Despite Kering going fur-free in 2021 and Gucci itself being a certified member of the Fur Free Alliance, the Italian luxury house’s Lunar New Year capsule included products made of rabbit felt.
In addition to featuring a 100% rabbit felt hat, among other accessories, the collection was shot with real life bunnies—a move that was widely-critiqued as being in extremely poor taste. It was brought to the spotlight by activists including French filmmaker Rebecca Cappelli in various social media posts last week, consequently making it a viral case for concern.
Seeing as China accounts for around 35% of Gucci’s annual sales revenue (source: Barclays 2022), it’s beyond a rookie error. Gucci therefore opted to immediately, and quietly, pull all of the products in question.
The Jing Take: Prior to taking the products off shelves, Gucci initially argued that rabbit felt is not classed as fur, seeing as the animal skin is not actually attached to it. However, the production of felt is generally linked to unethical or cruel treatment of animals.

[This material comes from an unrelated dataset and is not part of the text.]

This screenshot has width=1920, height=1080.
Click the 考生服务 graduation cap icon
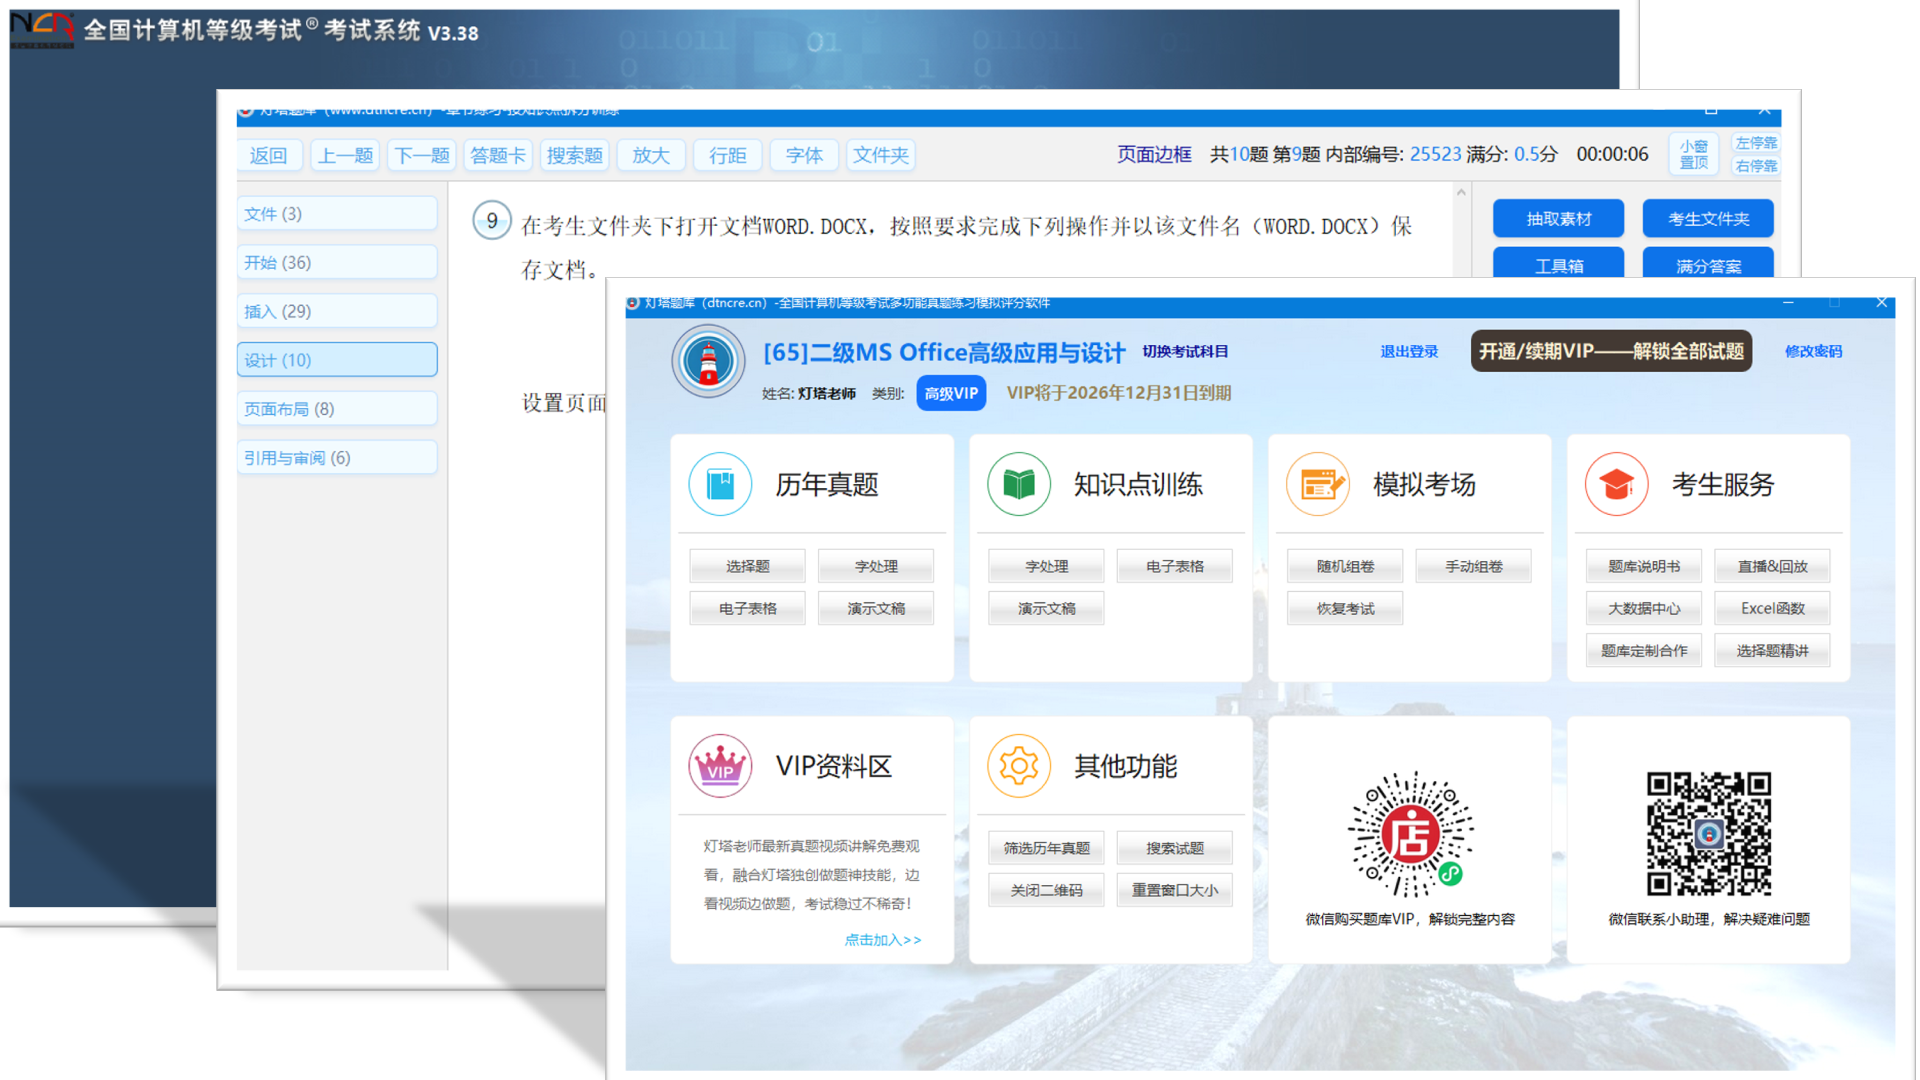(1616, 484)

The most baffling part of this controversy is that this is the second year in a row that Gucci has come under scrutiny over its Lunar New Year activities. For the 2022 Year of the Tiger, the Italian luxury house incorporated real-life tigers in its advertising campaign, met by uproar from animal welfare organizations. The imagery ultimately portrayed the exotic mammal as a pet or luxury item, and was slammed for glorifying captive wild animals.
Somehow, it seems that this latest incident has largely flown under the radar of netizens in the mainland. Across Weibo, consumers seem more interested in Sabato De Sarno being the new creative director, or local actor Xiao Zhan acting as a brand ambassador (despite being appointed over a year ago, the hashtag #肖战Gucci品牌代言人# has 275,000 reads at the time of writing this).
In order to avoid further backlash, the brand has scrubbed all of the Lunar New Year promotions from its social media platforms. Though, the clothing collection (sans rabbit felt) is still available to shop. A lesson in swerving unwanted noise, perhaps.
The Jing Take reports on a piece of the leading news and presents our editorial team’s analysis of the key implications for the luxury industry. In the recurring column, we analyze everything from product drops and mergers to heated debate sprouting on Chinese social media.